■ Prompt
Update the material starting at the line that contains "Select the Custom Wizard template icon" and ending at the end of the material, replacing every "icon" with "button" and leaving everything else unchanged. Omit the pictures from your answer.
[Start]
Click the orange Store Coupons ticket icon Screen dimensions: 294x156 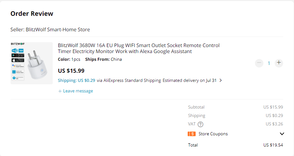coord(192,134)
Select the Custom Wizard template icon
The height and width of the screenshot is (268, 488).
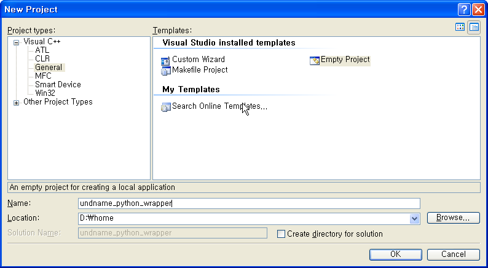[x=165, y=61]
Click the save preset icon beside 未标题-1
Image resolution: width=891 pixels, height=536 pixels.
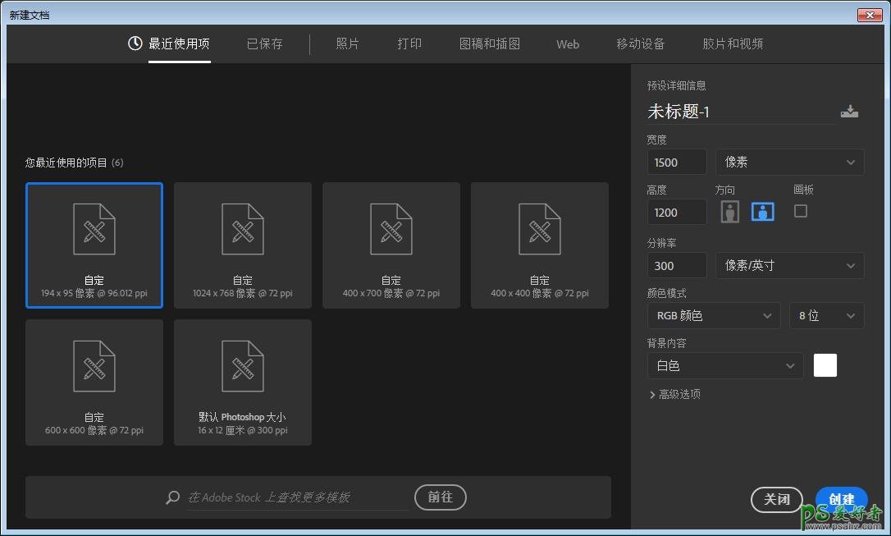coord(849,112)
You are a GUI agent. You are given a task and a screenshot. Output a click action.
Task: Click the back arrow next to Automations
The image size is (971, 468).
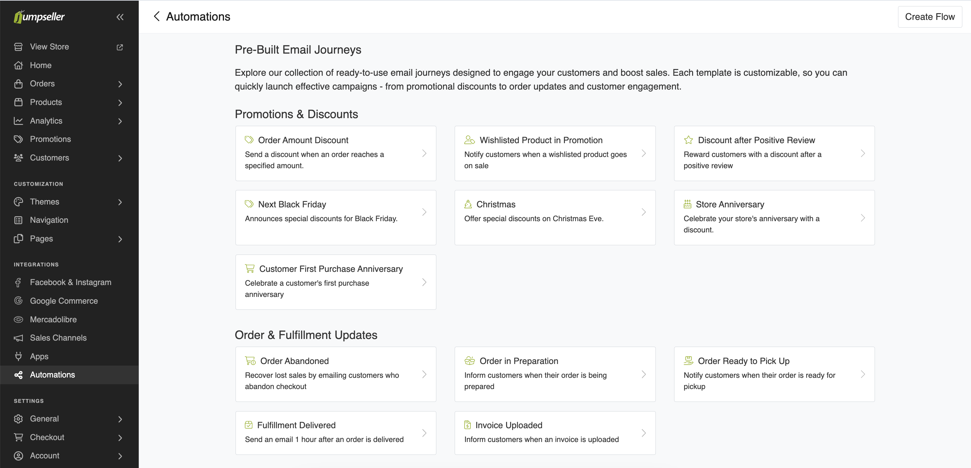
[End]
■ Answer in full
Select the Custom Wizard template button
The height and width of the screenshot is (268, 488).
[x=165, y=61]
Click the save preset button beside 未标题-1
Image resolution: width=891 pixels, height=536 pixels.
coord(849,112)
You are a GUI agent. You are given a task and a screenshot. Output a click action.
Task: Click the back arrow next to Automations
The image size is (971, 468).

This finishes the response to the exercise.